### WORKING DATA
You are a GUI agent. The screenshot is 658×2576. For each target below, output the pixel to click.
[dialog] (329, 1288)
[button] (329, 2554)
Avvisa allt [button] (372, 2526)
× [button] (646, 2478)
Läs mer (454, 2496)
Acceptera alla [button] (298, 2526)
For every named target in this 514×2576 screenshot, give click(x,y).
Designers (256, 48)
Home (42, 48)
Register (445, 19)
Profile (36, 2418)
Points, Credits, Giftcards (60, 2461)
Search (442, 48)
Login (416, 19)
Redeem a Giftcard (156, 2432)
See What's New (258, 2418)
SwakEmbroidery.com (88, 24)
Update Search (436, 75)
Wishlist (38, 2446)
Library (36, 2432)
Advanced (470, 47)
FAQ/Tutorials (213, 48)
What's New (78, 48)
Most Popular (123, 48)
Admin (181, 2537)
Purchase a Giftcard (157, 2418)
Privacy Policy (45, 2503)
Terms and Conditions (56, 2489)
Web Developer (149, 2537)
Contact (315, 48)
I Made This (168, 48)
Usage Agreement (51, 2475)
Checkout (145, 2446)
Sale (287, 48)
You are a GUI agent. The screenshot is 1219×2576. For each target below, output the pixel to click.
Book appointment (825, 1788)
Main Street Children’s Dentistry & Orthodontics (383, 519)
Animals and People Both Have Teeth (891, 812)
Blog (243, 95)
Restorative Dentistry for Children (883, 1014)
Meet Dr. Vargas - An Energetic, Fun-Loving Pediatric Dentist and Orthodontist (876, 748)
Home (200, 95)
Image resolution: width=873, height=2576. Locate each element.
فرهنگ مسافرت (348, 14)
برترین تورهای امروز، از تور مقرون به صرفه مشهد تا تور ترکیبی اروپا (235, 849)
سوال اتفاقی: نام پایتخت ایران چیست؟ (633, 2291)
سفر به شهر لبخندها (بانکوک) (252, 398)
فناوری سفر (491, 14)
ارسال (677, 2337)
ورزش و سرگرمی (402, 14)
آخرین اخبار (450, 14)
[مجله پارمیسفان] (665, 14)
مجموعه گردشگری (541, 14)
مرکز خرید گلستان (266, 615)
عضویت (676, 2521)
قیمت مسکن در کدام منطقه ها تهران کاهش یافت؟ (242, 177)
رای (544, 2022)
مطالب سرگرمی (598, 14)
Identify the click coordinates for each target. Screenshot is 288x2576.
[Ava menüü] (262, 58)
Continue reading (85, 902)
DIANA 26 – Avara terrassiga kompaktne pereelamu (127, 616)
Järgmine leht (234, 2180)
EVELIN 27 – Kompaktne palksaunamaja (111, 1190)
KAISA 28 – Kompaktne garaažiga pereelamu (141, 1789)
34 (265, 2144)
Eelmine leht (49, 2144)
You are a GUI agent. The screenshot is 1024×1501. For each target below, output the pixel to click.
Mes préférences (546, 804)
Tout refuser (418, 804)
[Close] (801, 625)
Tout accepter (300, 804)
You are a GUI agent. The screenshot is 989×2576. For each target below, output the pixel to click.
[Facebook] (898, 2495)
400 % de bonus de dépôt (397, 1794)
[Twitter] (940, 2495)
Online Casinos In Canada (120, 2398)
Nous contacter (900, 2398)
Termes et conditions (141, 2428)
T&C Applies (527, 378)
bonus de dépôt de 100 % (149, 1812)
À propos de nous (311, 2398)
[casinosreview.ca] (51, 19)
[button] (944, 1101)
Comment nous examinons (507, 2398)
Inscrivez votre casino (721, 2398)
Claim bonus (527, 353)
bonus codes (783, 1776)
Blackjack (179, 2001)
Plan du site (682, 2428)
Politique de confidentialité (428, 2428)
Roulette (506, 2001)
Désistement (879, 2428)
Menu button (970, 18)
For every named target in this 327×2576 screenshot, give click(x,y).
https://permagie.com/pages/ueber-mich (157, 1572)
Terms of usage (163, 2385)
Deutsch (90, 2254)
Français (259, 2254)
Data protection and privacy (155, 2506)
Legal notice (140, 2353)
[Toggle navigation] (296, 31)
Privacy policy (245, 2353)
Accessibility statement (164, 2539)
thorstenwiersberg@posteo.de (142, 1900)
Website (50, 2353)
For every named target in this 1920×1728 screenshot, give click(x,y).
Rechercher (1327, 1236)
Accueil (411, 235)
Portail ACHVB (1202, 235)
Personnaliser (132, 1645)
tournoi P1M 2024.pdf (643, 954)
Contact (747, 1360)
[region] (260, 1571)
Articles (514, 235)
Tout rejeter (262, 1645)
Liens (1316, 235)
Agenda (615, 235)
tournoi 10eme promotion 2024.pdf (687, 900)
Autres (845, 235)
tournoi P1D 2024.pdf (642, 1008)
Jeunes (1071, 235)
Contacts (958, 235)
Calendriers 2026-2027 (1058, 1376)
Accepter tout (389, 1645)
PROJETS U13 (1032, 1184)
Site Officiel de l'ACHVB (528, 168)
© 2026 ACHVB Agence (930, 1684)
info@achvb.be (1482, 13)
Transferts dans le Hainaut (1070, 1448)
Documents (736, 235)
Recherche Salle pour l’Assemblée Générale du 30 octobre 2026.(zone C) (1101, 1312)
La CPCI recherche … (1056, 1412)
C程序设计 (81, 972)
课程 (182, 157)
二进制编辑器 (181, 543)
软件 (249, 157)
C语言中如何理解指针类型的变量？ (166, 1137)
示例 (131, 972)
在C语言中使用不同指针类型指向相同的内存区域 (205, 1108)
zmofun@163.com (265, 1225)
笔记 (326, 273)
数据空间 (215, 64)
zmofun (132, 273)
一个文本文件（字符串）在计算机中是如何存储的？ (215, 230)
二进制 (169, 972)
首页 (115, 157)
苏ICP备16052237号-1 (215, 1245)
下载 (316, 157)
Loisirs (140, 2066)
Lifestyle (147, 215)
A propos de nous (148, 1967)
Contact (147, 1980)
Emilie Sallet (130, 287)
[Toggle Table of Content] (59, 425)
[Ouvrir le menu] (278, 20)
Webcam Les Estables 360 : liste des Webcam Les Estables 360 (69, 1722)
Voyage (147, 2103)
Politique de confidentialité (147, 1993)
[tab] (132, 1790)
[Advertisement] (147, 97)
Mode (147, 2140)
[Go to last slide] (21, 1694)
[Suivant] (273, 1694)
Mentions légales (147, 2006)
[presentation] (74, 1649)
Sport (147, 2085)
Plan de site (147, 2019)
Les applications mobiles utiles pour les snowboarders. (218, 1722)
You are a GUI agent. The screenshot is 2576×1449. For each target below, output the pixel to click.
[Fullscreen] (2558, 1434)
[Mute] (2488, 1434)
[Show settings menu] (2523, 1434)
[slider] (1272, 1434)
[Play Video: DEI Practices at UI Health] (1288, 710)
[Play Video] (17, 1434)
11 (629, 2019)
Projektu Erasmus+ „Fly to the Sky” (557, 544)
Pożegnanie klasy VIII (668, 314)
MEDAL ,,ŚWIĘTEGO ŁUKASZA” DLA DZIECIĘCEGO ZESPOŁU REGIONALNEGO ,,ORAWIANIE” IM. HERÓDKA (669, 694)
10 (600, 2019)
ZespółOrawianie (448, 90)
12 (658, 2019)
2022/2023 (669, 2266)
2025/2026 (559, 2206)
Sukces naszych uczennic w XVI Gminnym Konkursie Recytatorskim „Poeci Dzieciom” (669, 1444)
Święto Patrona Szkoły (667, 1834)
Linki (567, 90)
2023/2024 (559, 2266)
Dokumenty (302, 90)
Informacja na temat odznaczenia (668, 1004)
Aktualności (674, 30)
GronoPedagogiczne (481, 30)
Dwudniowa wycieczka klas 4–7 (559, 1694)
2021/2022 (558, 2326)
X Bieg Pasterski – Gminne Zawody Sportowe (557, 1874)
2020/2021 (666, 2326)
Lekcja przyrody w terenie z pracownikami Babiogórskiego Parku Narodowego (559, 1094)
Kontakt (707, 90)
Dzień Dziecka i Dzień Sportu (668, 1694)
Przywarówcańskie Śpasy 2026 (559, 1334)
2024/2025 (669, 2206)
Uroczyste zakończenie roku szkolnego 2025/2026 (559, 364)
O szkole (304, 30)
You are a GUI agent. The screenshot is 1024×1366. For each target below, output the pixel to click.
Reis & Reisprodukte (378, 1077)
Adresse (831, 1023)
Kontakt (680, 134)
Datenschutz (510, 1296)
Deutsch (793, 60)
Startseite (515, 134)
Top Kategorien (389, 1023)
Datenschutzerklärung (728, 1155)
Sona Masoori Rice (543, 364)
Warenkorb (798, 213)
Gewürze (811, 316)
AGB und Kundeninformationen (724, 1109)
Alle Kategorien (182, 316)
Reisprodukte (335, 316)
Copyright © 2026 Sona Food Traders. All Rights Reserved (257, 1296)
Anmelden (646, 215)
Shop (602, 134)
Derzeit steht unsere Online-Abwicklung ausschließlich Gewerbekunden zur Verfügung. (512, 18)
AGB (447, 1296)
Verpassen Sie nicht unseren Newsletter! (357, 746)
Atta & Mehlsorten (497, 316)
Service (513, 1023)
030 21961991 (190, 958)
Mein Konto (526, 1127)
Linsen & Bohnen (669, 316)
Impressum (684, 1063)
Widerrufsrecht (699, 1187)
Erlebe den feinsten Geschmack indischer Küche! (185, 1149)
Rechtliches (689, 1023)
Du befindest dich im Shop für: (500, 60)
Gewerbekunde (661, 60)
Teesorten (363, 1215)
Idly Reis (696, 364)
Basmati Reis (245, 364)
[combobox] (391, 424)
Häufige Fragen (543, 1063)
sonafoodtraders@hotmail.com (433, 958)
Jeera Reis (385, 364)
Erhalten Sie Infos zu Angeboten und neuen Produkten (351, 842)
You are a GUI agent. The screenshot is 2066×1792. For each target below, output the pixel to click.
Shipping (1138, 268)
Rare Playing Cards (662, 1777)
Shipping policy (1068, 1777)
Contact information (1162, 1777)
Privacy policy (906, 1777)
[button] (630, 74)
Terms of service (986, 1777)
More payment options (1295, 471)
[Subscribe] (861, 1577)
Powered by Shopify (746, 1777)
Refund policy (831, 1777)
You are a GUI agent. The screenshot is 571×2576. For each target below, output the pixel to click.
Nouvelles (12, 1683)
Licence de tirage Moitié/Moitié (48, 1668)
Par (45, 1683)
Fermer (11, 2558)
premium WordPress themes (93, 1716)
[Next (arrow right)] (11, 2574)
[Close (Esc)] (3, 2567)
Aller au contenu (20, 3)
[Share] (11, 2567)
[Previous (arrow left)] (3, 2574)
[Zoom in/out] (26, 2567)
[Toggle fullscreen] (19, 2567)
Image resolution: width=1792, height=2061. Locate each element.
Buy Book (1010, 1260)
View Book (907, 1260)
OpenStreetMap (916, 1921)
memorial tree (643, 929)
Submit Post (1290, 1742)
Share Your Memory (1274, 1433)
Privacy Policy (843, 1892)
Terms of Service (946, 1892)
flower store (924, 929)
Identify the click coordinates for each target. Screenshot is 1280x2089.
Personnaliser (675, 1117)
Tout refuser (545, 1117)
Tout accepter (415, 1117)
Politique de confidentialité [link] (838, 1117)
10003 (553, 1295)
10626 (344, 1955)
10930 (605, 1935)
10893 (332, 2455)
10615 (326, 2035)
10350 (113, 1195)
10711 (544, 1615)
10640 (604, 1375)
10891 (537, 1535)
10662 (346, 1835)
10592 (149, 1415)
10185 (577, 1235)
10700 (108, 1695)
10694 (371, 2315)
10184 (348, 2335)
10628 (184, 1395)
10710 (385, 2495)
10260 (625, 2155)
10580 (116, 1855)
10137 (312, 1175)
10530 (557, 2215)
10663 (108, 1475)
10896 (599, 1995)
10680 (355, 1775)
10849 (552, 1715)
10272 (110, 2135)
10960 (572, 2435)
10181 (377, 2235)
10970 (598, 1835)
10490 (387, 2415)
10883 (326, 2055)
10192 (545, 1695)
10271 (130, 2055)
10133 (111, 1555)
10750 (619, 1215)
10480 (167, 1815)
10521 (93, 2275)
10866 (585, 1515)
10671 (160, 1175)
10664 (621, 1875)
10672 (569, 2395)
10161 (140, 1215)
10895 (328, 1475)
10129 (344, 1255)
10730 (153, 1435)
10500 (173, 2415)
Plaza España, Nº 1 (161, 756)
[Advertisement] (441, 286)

### EXERCISE AIM
Starting at the line that has "C程序设计 (81, 972)" in the records above, restate word for word every line until the one that has "2021/2022 (558, 2326)", and include that one as well.

### OUTPUT OF THE EXERCISE
C程序设计 (81, 972)
课程 (182, 157)
二进制编辑器 (181, 543)
软件 (249, 157)
C语言中如何理解指针类型的变量？ (166, 1137)
示例 (131, 972)
在C语言中使用不同指针类型指向相同的内存区域 (205, 1108)
zmofun@163.com (265, 1225)
笔记 (326, 273)
数据空间 (215, 64)
zmofun (132, 273)
一个文本文件（字符串）在计算机中是如何存储的？ (215, 230)
二进制 (169, 972)
首页 (115, 157)
苏ICP备16052237号-1 (215, 1245)
下载 (316, 157)
Loisirs (140, 2066)
Lifestyle (147, 215)
A propos de nous (148, 1967)
Contact (147, 1980)
Emilie Sallet (130, 287)
[Toggle Table of Content] (59, 425)
[Ouvrir le menu] (278, 20)
Webcam Les Estables 360 : liste des Webcam Les Estables 360 (69, 1722)
Voyage (147, 2103)
Politique de confidentialité (147, 1993)
[tab] (132, 1790)
[Advertisement] (147, 97)
Mode (147, 2140)
[Go to last slide] (21, 1694)
[Suivant] (273, 1694)
Mentions légales (147, 2006)
[presentation] (74, 1649)
Sport (147, 2085)
Plan de site (147, 2019)
Les applications mobiles utiles pour les snowboarders. (218, 1722)
You are a GUI agent. The screenshot is 2576×1449. For each target below, output the pixel to click.
[Fullscreen] (2558, 1434)
[Mute] (2488, 1434)
[Show settings menu] (2523, 1434)
[slider] (1272, 1434)
[Play Video: DEI Practices at UI Health] (1288, 710)
[Play Video] (17, 1434)
11 (629, 2019)
Projektu Erasmus+ „Fly to the Sky” (557, 544)
Pożegnanie klasy VIII (668, 314)
MEDAL ,,ŚWIĘTEGO ŁUKASZA” DLA DZIECIĘCEGO ZESPOŁU REGIONALNEGO ,,ORAWIANIE” IM. HERÓDKA (669, 694)
10 (600, 2019)
ZespółOrawianie (448, 90)
12 (658, 2019)
2022/2023 (669, 2266)
2025/2026 (559, 2206)
Sukces naszych uczennic w XVI Gminnym Konkursie Recytatorskim „Poeci Dzieciom” (669, 1444)
Święto Patrona Szkoły (667, 1834)
Linki (567, 90)
2023/2024 (559, 2266)
Dokumenty (302, 90)
Informacja na temat odznaczenia (668, 1004)
Aktualności (674, 30)
GronoPedagogiczne (481, 30)
Dwudniowa wycieczka klas 4–7 (559, 1694)
2021/2022 (558, 2326)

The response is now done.